Image credit: NatureQuant

Meanwhile, NatureQuant’s NatureScore tool helps groups such as Arbor Day gather a high-level look at the level of nature within a given urban area (based on Census information) weighted against the potential health risks relative to that score. That overall score is one of several tools Arbor Day uses to help identify where trees need to be planted.

Responsible planting and wildfire management

Using data to inform effective tree planting could take on increased importance, as forest thinning gains steam across the US — the practice carries plenty of upsides; but trees also play a critical role in filtering the air from pollutants, including wildfire smoke.

“Trees aren’t a silver bullet; but they do help remove pollutants and advance climate resilience,” Lambe says.

“It’s not causal, but association is very strong,” Hanley adds. “The more nature in a given area, the better the air quality.”

Planting trees in the right areas after a wildfire gives forests a head start in regeneration by helping to protect animal diversity and revitalize damaged watersheds; replanting has also proven vital in areas stricken by hurricanes and tornadoes.

It all comes back to health

There’s a delicate balance to strike here: Obviously, it’s important to replant where trees have been decimated (either by nature or otherwise — as is the goal of a tool such as the FPI); but it’s also important to direct resources to nature-deprived urban areas, which is where NatureScore comes in.

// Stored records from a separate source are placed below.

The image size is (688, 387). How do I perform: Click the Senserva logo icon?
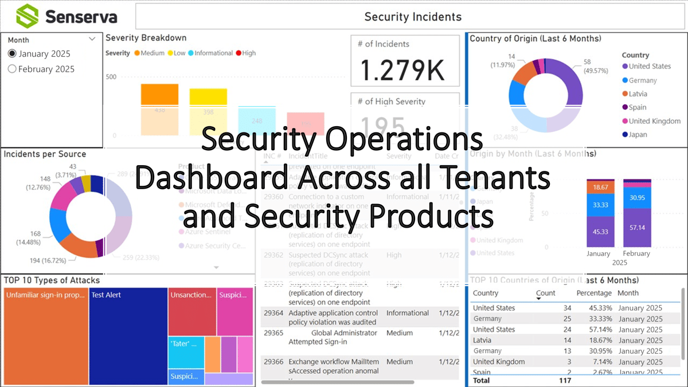27,15
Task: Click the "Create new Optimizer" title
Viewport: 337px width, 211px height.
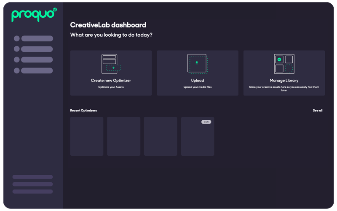Action: [111, 81]
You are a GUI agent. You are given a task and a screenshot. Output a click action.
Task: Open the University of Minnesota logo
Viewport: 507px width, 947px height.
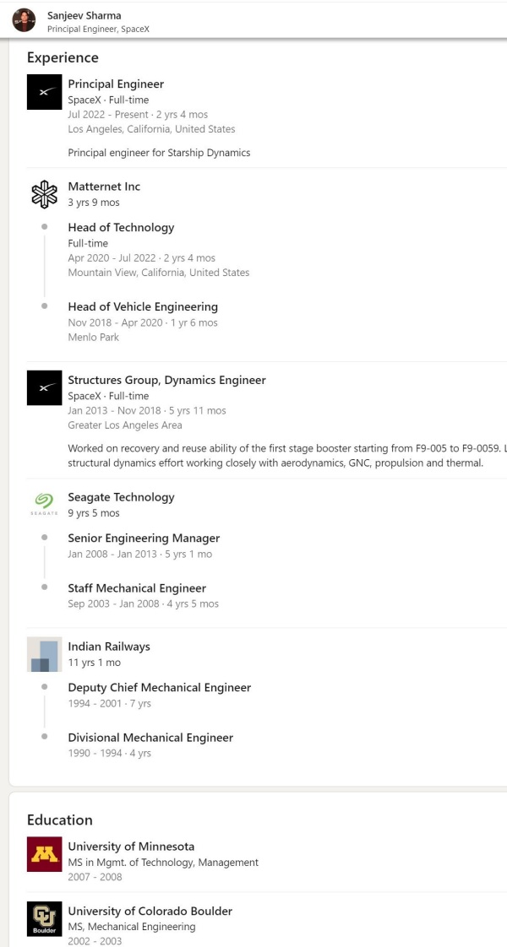44,854
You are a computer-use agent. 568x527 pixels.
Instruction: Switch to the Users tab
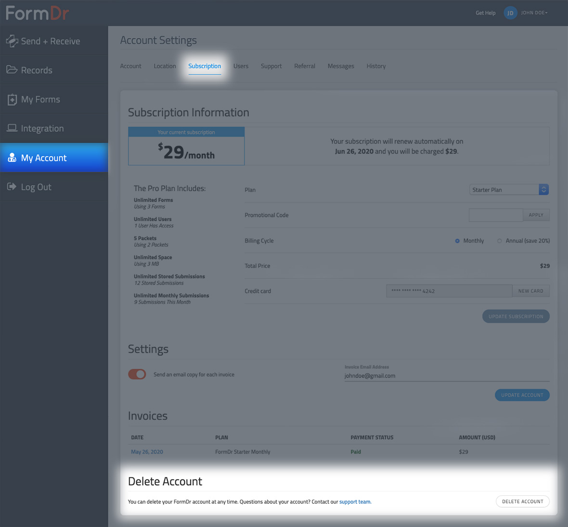click(x=241, y=66)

Both Lambe and Hanley drive home the value of trees to human health. One of the most recent sources of evidence comes from a 2022 study, in which more than five million northern California Kaiser Permanente subscribers looked at their regular exposure to nature. Among other findings, it was clear that those living near the greenest spaces spent, on average, $374 less per person per year on healthcare-related expenses than those living in nature-deficient areas.

“This could save society trillions of dollars; but in America’s insurance system, it’s tough,” Hanley says.

Unsurprisingly, the greenest neighborhoods (and therefore, healthiest — in terms of air quality) also tend to be some of the wealthiest — adding yet another disadvantage for those living in lower socioeconomic areas — which is why we must invest to spread health-boosting tree wealth to the communities that need it most.